Woodward, Okla. —
Sometimes the best way to bring history to life is through reenactments.
Students in the Oklahoma Northwest Summer Institute, which is being held this week at the Plains Indians and Pioneers Museum, were visited by 2 historical reenactors on Thursday.
Dressed and speaking as characters from the period, these 2 instructors taught the institute students about different historical aspects of life in the 1800s.
THE CATTLE DRIVE
Jason Harris, education director of Oklahoma History Center, dressed up as a fictional cowboy known as William Moonlight.

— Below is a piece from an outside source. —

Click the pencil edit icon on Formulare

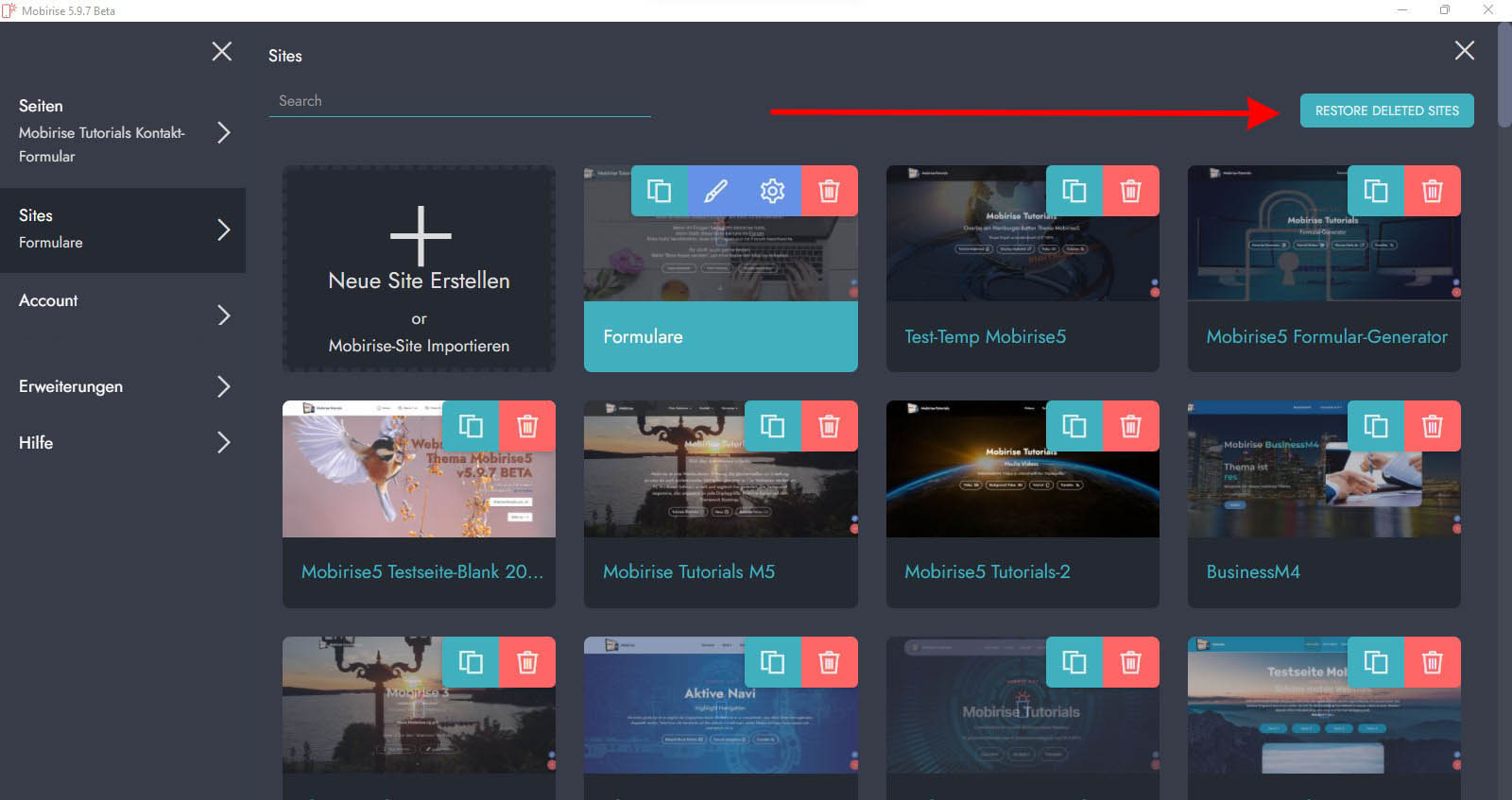(x=715, y=191)
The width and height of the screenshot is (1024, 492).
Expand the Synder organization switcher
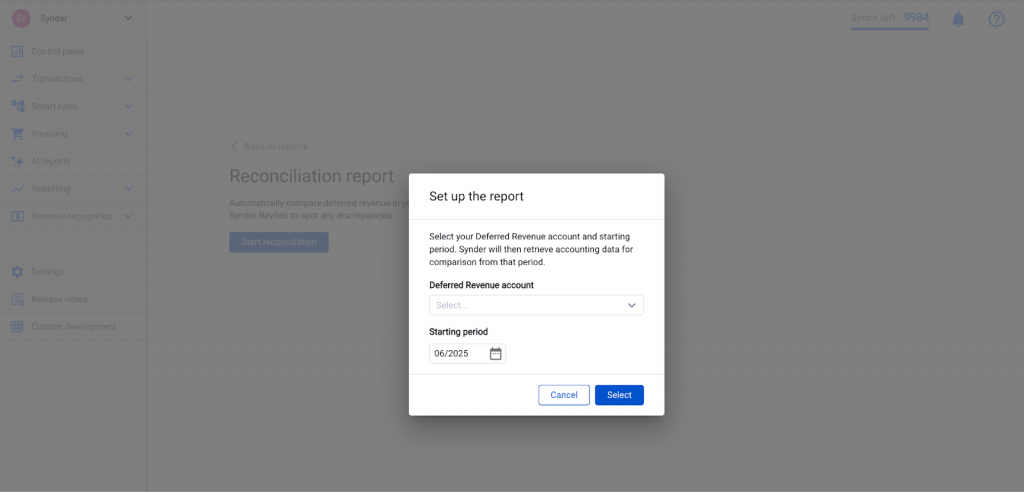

Harris discussed the cattle drive era in Oklahoma.
“We would head north in the spring to sell cattle. Our journey started in San Antonio, Texas, and went to Dodge City, Kan.,” Harris said. “The cattle drive went through Oklahoma, but never started in Oklahoma.”
Harris said the cattle drive from San Antonio to Dodge City would take 3 and a half months.
The reason the trip took over 3 months is because the cowboys and their herds only traveled 6 to 10 miles a day, he said.
“We rode on horses the whole time, the only time we got off of the horse was to sleep,” Harris said.
To prepare for the journey the cowboys had to dress properly, he said.
“We wore a hat to block the sun, a snot rag to block the dust, a vest to carry different items such as our chewing tobacco, cards and a harmonica. We also wore chaps to protect our legs from thorns as we travel and from snake bites as we sleep,” Harris said.
Harris said the cowboys didn’t bathe a lot of on the their trip.
“We’d rinse off if we come across some water, but we didn’t get an actual bath until we arrived in Dodge City,” he said.
Harris said upon arriving in Dodge City, the cowboys would be paid $100 for the cattle.